For Transavia France the group continues to push growth — as a stand-alone point-to-point operator in the “price-sensitive” segment. It will be increasing the fleet from eight 737 aircraft to 20 by 2015 — with four coming in 2013. It has not yet quite got to the point of considering using Transavia as a substitute for its mainline non-hub operations in the way that Lufthansa has with its own germanwings. In contrast KLM’s Transavia operations at Amsterdam are increasingly providing feed and infill to the KLM mainline operations — with interline code shares currently on 12 unique Transavia destinations apparently providing up to 8,000 bookings a month.
It is the dilemma of the network carrier in Europe; is it possible to maintain profitable short-haul feed to ensure profitable long-haul operations? For Air France 38% of total revenues come from short-medium haul operations and half of these revenues relate to connecting traffic, whereas 52% of its long-haul revenues are connecting. The position at KLM, lacking the strong real O&D demand of the Paris catchment area, is more severe; short-haul accounts for 31% of total revenues and 60% of its short-haul revenues connect to 70% of its long-haul revenues. Both carriers are implementing tariff changes to try to improve the attractiveness of their short-haul offering: the new Air France European product to be introduced in the New Year.
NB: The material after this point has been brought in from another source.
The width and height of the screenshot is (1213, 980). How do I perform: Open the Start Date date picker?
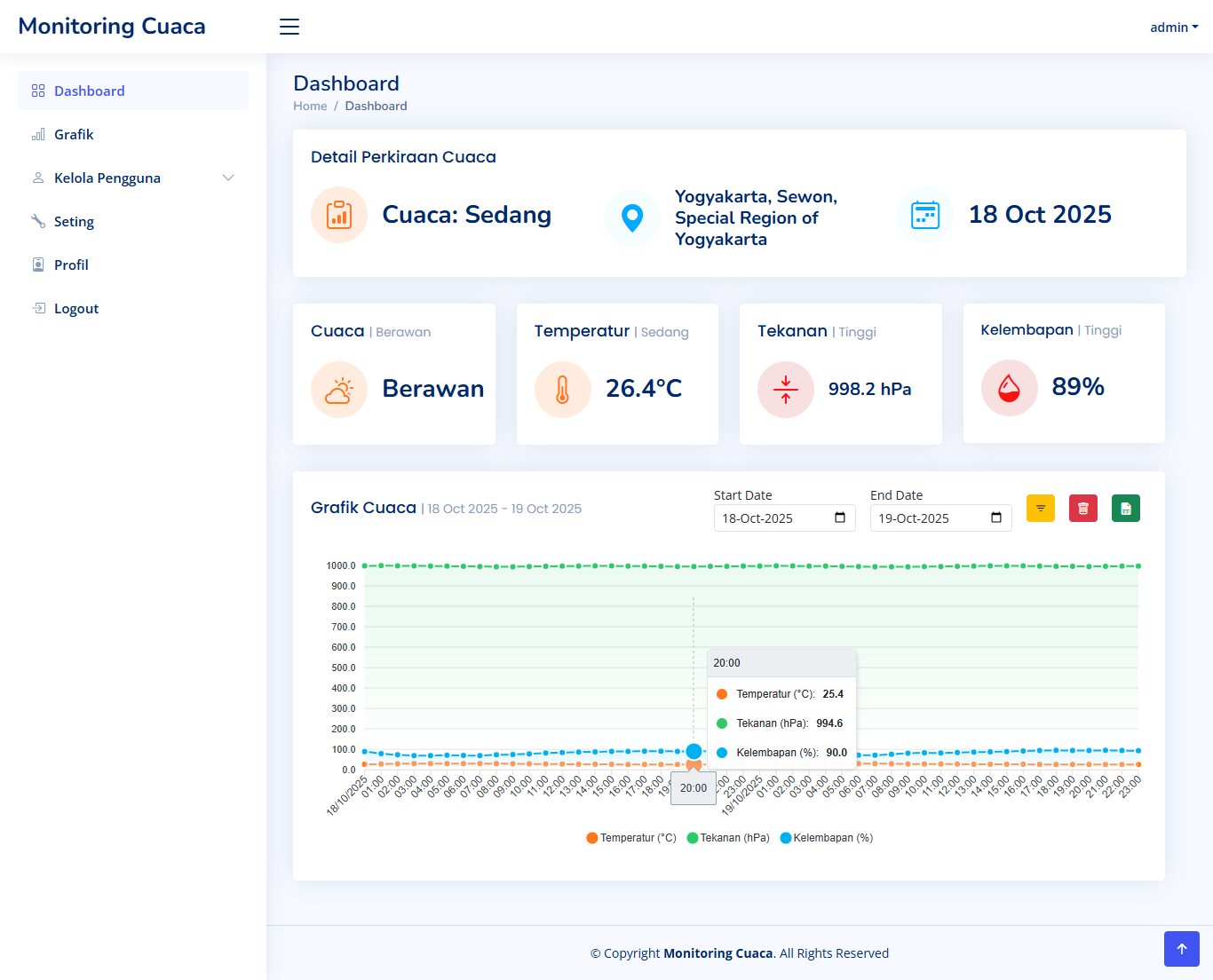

In this they are moving the short-haul product closer to the LCC model — and it appears that AF and KL will be following the unbundling route while at the same time increasing business pricing points: the aim professed to be to “capture the growth in the price sensitive segment” and “increase revenue in the business segment”.
At the investor day there were also some presentations on the product, brand and marketing — which were frankly unimpressive. Neither Air France nor KLM have ever really been market leaders in product development; and most of the developments they are introducing are for the purpose of catching up with the competition (such as lie flat J-class seats or using the FFP to encourage upselling and ancillary sales). Sadly missing, however, was any mention of the performance of the North Atlantic joint venture with Delta, any real discussion of the plans of the link with Etihad and Air Berlin, or indeed anything on the Delta/Virgin link up.
More intriguingly the AF-KL group is restructuring its corporate structure more towards the lines operated by IAG. The Group management structure will be divorced from the day-to-day running of the individual airlines: individual airline CEOs and CFOs for each airline; group corporate responsibility to deal with group strategy, joint functions and optimising group results. Through this Group Chairman & CEO Spinetta hopes to be able to install a new corporate culture “to remain nimble and be able to adapt on a permanent basis”.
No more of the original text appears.